- Exercise brief: This exercise asks for an exact copy of every entry below, with pictures omitted.

- Material provided:

—————

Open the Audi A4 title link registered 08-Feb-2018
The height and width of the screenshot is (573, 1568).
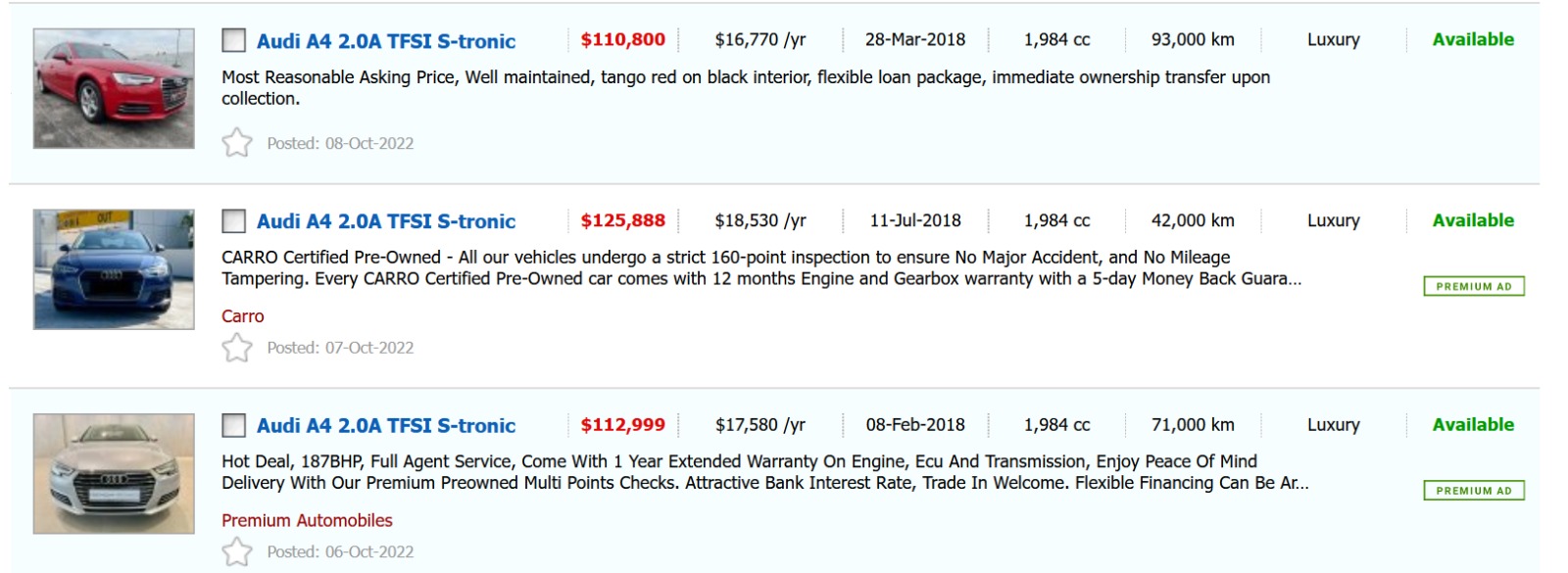click(x=386, y=426)
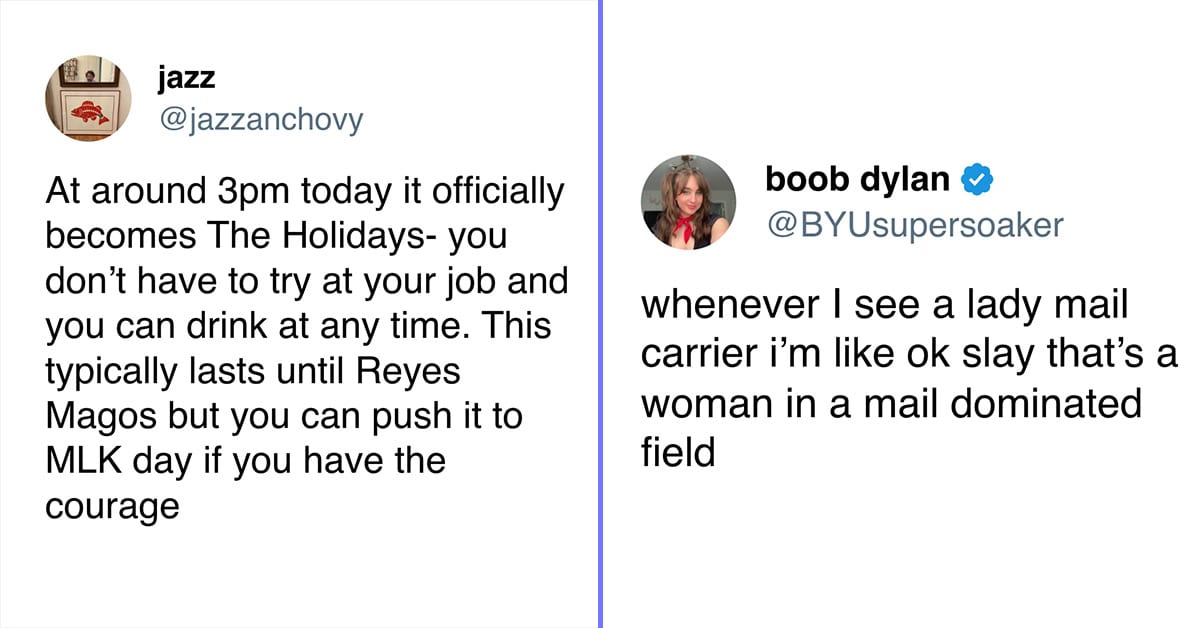Click the display name "boob dylan"
Screen dimensions: 1200x628
pyautogui.click(x=857, y=179)
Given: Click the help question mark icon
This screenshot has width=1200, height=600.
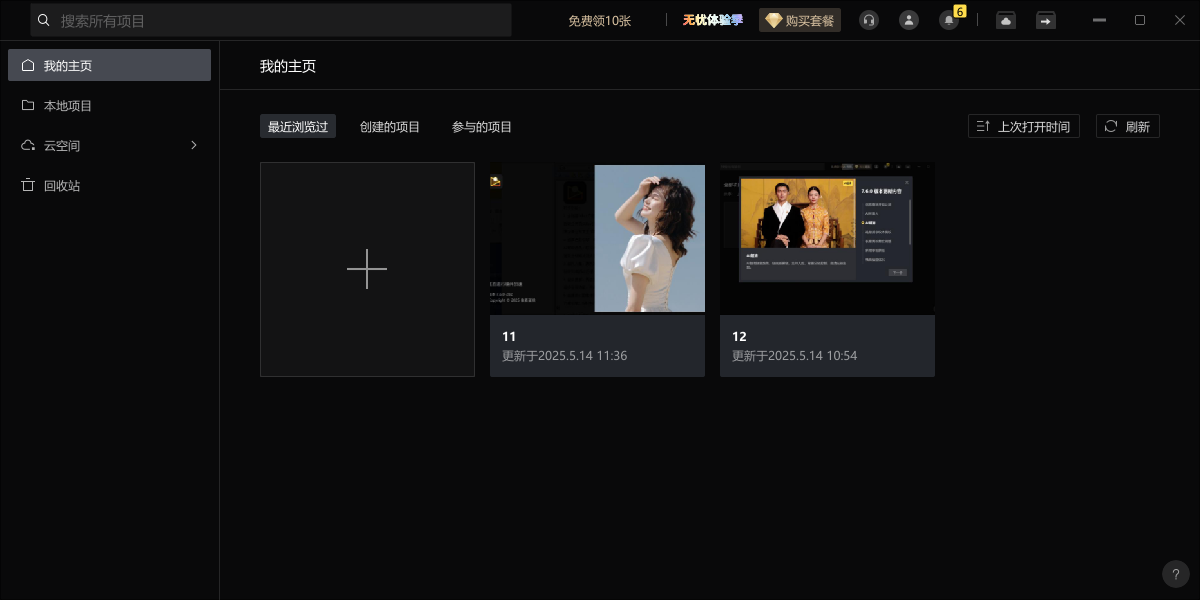Looking at the screenshot, I should coord(1175,574).
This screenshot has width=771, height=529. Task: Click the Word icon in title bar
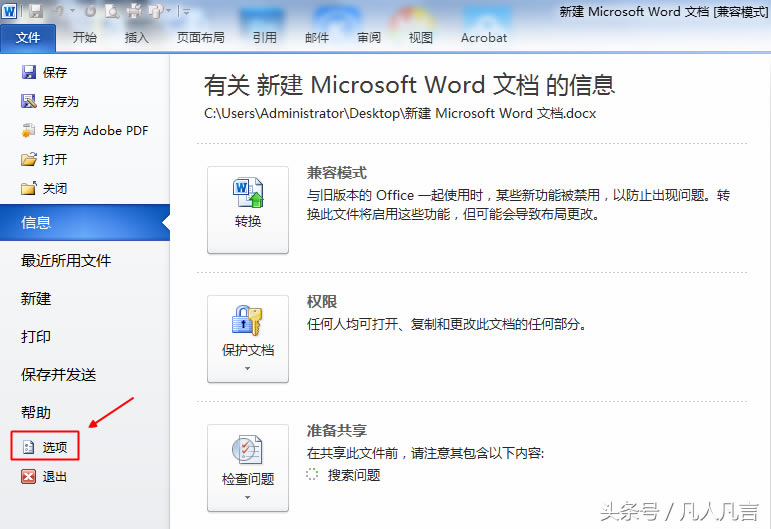point(11,11)
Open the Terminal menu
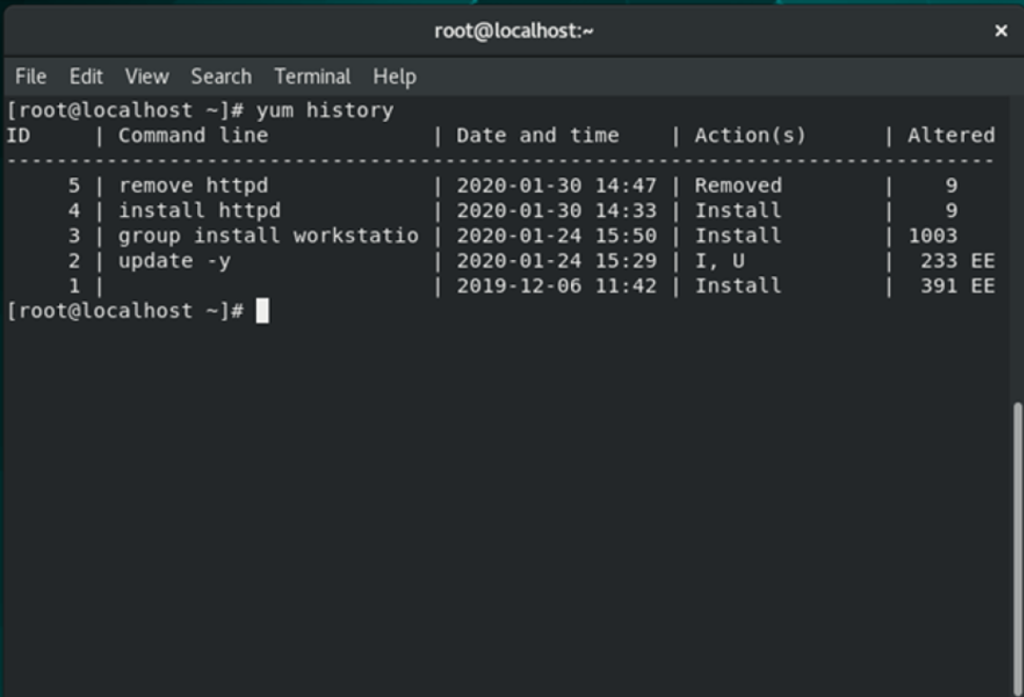Viewport: 1024px width, 697px height. [x=312, y=76]
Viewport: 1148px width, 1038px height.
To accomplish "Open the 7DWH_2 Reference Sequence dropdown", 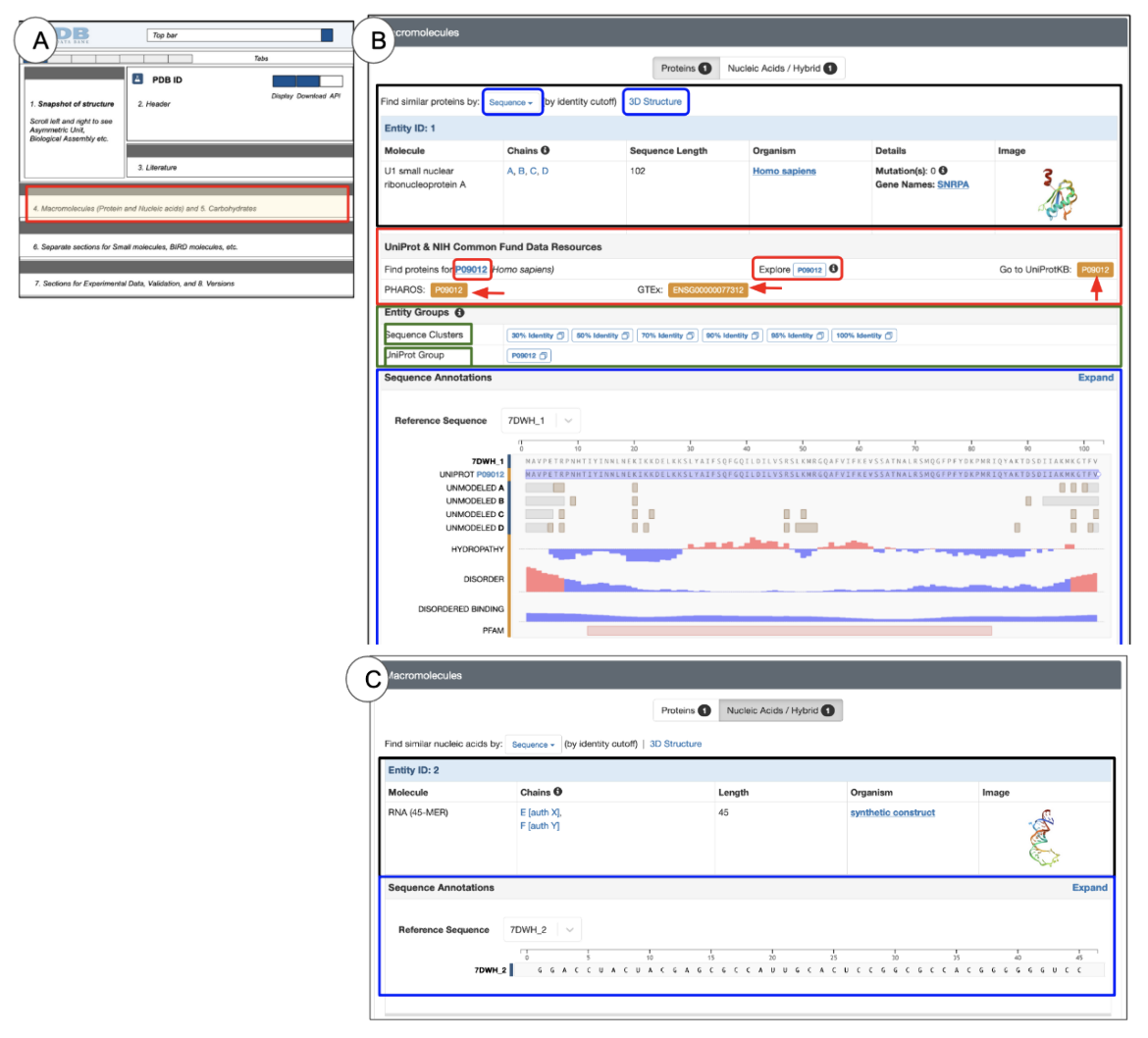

—————

- Solved problem:
Open the Audi A4 title link registered 08-Feb-2018
The height and width of the screenshot is (573, 1568).
click(x=386, y=426)
Click the display name "boob dylan"
Screen dimensions: 1200x628
pyautogui.click(x=857, y=179)
Given: Click the help question mark icon
This screenshot has width=1200, height=600.
Looking at the screenshot, I should coord(1175,574).
This screenshot has width=771, height=529. Task: Click the Word icon in title bar
point(11,11)
Open the Terminal menu
Viewport: 1024px width, 697px height. [x=312, y=76]
Viewport: 1148px width, 1038px height.
To accomplish "Open the 7DWH_2 Reference Sequence dropdown", 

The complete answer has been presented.